Het bevalt Guillaume allerminst dat een Aragonees hem de les leest. Maar de man heeft natuurlijk gelijk. Zijn woorden bevestigen enkel wat hij al wist en waarmee hij misschien wat al te vlot instemde. Hij slikt zijn ergernis in. ‘Voert de weg naar Perpignan ons dan niet vlak langs Barbastro?’ Dit leger is volgens mij meer dan sterk genoeg om alleen de aanval op de Moren te openen. De andere troepen kunnen zich dan later bij ons voegen.’

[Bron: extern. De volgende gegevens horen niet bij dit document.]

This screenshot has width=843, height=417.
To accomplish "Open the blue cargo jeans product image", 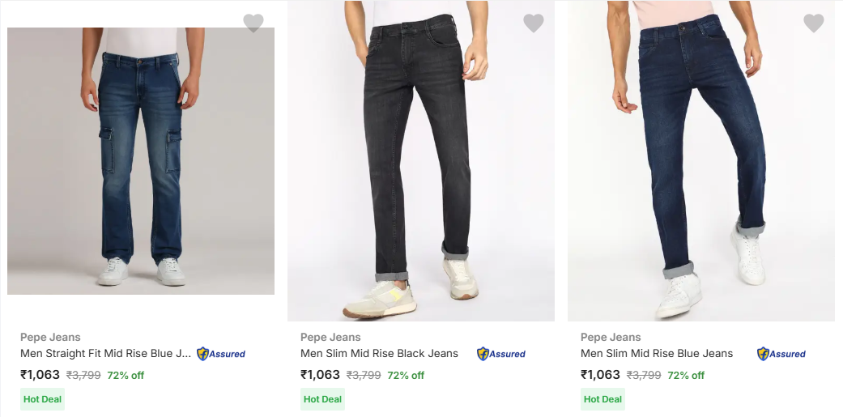I will pyautogui.click(x=141, y=162).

‘U bent goed geïnformeerd, heer, maar de koning heeft me opgedragen om u dat plan ten sterkste te ontraden. Het risico is te groot. Barbastro valt onder het emiraat van Lleida. De emir van Lleida heeft zelf geen leger dat het uwe kan weerstaan, maar hij zal waarschijnlijk hulp krijgen van al-Muqtadir, emir van het veel machtiger Zaragosa. Samen zouden ze het beleg van Barbastro kunnen breken voordat de cavalerie uit Italië ter plekke is.’

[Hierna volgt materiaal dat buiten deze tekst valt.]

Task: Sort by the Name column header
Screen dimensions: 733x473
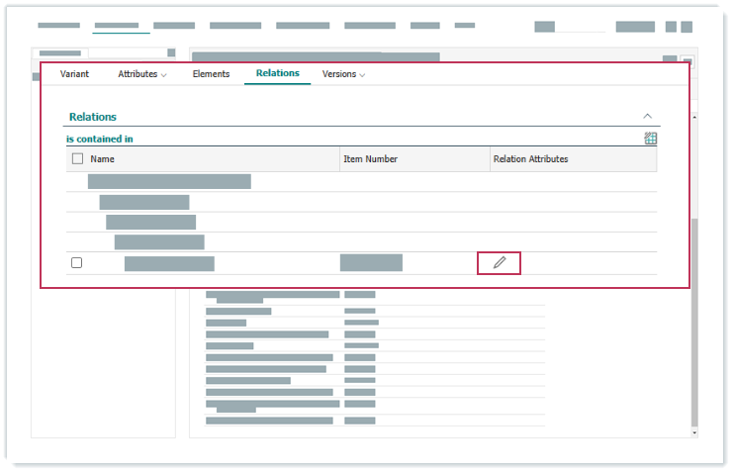Action: (103, 158)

Met een grom en een vaag handgebaar maakt Guillaume de man duidelijk dat hij hem verder niet meer nodig heeft. Zo gauw de adviseur is verdwenen, trekt hij zijn mantel dichter om zich heen en probeert enkel nog te denken aan de wonderbaarlijke verhalen die zijn barden hem vertelden over het verre Cordoba, de stad vol schitterende paleizen, badhuizen en bibliotheken. Ooit zetelden daar de machtigste kaliefen van al-Andalus, aan wie de christelijke vorsten ten zuiden van de Pyreneeën eeuwenlang een jaarlijkse schatting betaalden. Als Barbastro ook maar een beetje op de oude Moorse hoofdstad lijkt, zullen straks alle ontberingen van deze helletocht de moeite waard zijn.

 

Barbastro, juli 1064 – Twee maanden later

‘Ahyaf…’
Ik was net halverwege een van Ibn Zaydúns beroemdste gedichten, waarin hij treurt over zijn verloren liefde. Verstoord kijk ik op. Hoezeer ik Cleo ook mag, ik heb hem meer dan eens op het hart gedrukt dat ik in mijn studeervertrek alleen wil zijn met mijn boeken, mijn schrijfgerei en alle andere tastbare herinneringen aan mijn opleiding in het verre Cordoba.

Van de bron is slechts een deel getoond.